The so-called “lake” in Beaver County’s Greene Township, near the boroughs of Georgetown and Hookstown, was created as a disposal pit for calcium sulfate and fly ash generated at the 2,390-megawatt Bruce Mansfield Power Plant in nearby Shippingport.

Today it looks like moonscape.

Coal waste, 400 feet deep and even deeper, extends across the state line into West Virginia’s Northern Panhandle and covers about 1,000 acres on a site that is 2 square miles. The 100 million tons of waste includes 60 million tons of calcium sulfate — generated by the scrubbing process to remove sulfur dioxide from smokestack emissions — and 40 million tons of fly ash, which is a byproduct of the coal-burning process to produce electricity.

The only sign of life on a late-summer day was a flock of Canada geese walking — not swimming — across the weird surface.

As one of the nation’s largest coal-waste disposal sites, Little Blue is a centerpiece of a nationwide debate about the safety of such impoundments and whether fly ash should be designated as hazardous waste.

Heavy metals in fly ash, including arsenic, lead, mercury, cobalt and thallium, should be designated as hazardous, environmental groups say.

But the power industry says such a designation will hinder beneficial uses for fly ash, including in concrete.
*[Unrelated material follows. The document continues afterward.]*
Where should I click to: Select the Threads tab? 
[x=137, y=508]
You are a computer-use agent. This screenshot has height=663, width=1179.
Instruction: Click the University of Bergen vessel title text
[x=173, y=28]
Calcium sulfate is used in wallboard, but its dust can irritate eyes, skin, mucous membranes and the upper respiratory tract. Dust periodically has been a concern at the site.
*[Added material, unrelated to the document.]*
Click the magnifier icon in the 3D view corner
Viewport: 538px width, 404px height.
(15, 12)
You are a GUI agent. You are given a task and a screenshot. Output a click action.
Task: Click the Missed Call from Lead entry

Critics question whether the millions of tons can remain sealed on site or if their heavy metals leach into groundwater and damage the environment and public health.

The more immediate debate centers on whether leaching already has begun.

Site owner FirstEnergy Corp., based in Akron, Ohio, says its “first of its kind” disposal site is safe. Up to 3.2 million gallons of sludge are sent daily to the site through seven miles of overland pipes.

“It’s been operating for 34 or 35 years safely with all the structural integrity it is designed to have,” said Ellen Raines, spokeswoman for FirstEnergy, which always has owned Little Blue but previously under the name Penn Power.

The state Department of Environmental Protection supports that conclusion.

“Coal-ash facilities in the region have to manage the waste, so they figure out how much waste they have and how long they can use the site and how to plan for continued disposal,” said Diane McDaniel, DEP facilities chief for waste management. “It’s nothing unusual.”

But the Environmental Integrity Project, working on behalf of concerned Greene Township residents, says Little Blue already is posing risks to the environment and residents’ health.

Lisa Graves Marcucci, an Integrity Project official who’s been studying Little Blue for years, points to problems she says the company and DEP have refused to remedy them.

“[FirstEnergy has] 10 of 69 monitoring wells on site showing elevated spikes for arsenic — and that’s as recent as the first and second quarters of this year,” she said. “The monitoring wells are the sentinels that say there’s a problem at the site, and if not addressed, will leave the site.”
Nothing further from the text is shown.